Speaking at the London School of Economics on the eve of World AIDS Day, Hilary Benn warned that it is unacceptable to ignore the stigma and discrimination surrounding HIV and AIDS while “7,500 people will die of AIDS tomorrow, while 11,000 will be infected with HIV.”

He said: “Attitudes to AIDS will not change unless leaders do the right thing. There have been recent positive moves by political, religious and other leaders. We have promising statements from the Vatican recognising that condoms can be ‘pro-life’.

“But while we wait for the silence and denial around sex, men who have sex with men, drugs and AIDS to break, another 7,500 people will die of AIDS tomorrow, while 11,000 will be infected with HIV.”

He called for better treatment and prevention programmes, echoing demands by HIV charities such as the Terrence Higgins Trust.

“Treatment is the key to keeping alive people living with AIDS today, but prevention is the key to achieving an AIDS-free generation tomorrow. Every hour 54,000 UK supplied condoms are used around the world. Since 2001 we have distributed over 1 billion condoms.

“Tackling AIDS is not just about money – it is about tackling attitudes and prejudices. It’s about hating the virus, not the person, ending the silence and denial around sex, including male to male sex, injecting drug users and AIDS. We stand firm Against Injustice Discrimination and Stigma.

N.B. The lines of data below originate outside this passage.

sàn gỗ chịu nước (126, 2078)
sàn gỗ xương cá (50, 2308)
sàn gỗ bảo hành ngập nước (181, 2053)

“We will not achieve universal access to AIDS treatment by 2010 if stigma and discrimination continues to stop people from using the services available,” he said.

It comes after a Health Protection Agency report revealed that three in every hundred gay men who attended an STI clinic in the last year had acquired HIV, HIV expert at the Agency, Dr Valerie Delpech, said: “The high level of new HIV cases being diagnosed continued in 2005 with 7450 cases recorded, including almost 2400 new cases in gay men.”

Mr Benn highlighted gay men as a vulnerable group as well as young men and women, sex workers and drug users.

He said the problems cannot be ignored, “Many governments are reluctant to provide these groups with the information and services they need because they are considered immoral or illegal. The consequence: 4.3 million new infections worldwide in 2006.

“We have to be honest about what the problem is and about telling the truth about what works. Abstinence is fine for those who are able to abstain, but people like to have sex and they should not die because they do have sex.

“More women over 15 than ever before, 17.7 million, are living with HIV and AIDS, an increase of over a million since 2004. 73 per cent of sex workers in Ethiopia have HIV. Drug injection with contaminated needles and syringes is by far the biggest cause of HIV infection in Eastern Europe and Central Asia. 70 per cent of people living with HIV in Ukraine are injecting drug users.”